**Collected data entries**
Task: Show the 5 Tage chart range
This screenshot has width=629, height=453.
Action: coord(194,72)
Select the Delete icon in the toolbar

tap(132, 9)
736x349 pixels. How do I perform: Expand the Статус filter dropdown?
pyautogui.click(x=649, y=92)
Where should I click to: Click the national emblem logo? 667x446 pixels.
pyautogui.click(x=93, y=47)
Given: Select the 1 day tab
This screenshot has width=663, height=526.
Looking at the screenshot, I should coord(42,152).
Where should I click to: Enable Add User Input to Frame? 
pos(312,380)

...

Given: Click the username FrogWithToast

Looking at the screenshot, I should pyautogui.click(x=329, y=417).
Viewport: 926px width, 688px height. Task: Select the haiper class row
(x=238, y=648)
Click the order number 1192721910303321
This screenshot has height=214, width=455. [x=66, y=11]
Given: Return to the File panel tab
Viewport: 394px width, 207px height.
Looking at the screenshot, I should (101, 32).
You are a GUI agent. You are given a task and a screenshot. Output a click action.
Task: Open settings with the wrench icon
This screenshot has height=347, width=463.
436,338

---

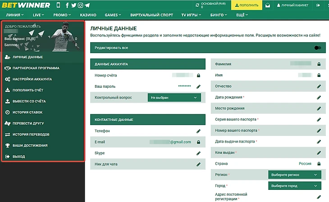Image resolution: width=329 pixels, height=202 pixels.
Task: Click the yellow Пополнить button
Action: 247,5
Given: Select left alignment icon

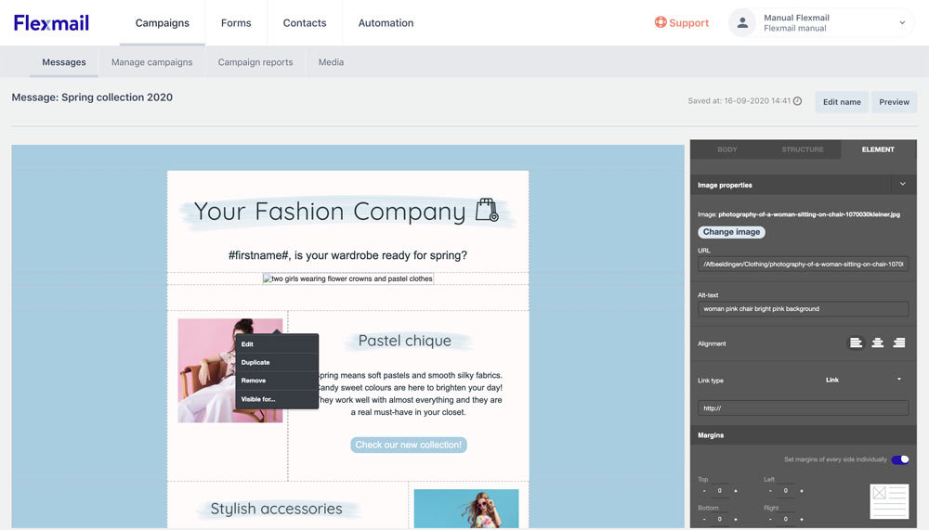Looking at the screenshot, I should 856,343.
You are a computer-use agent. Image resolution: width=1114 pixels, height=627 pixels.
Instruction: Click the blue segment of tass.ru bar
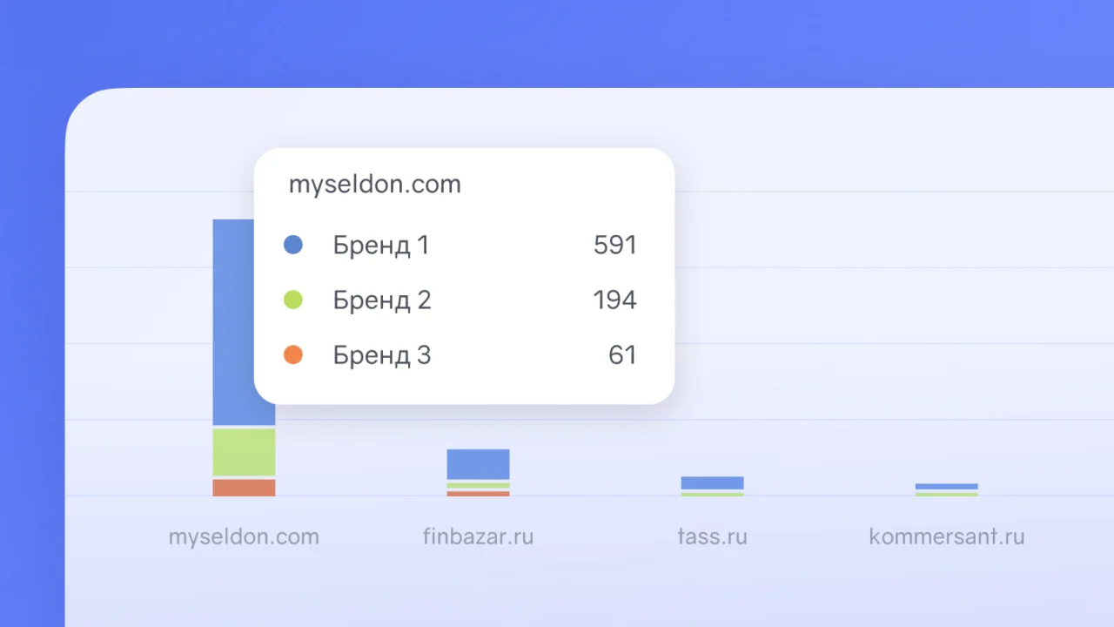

**Task objective**
A single figure is required: the number of lines in the data above in which the word "agent" appears.

**Answer space**
2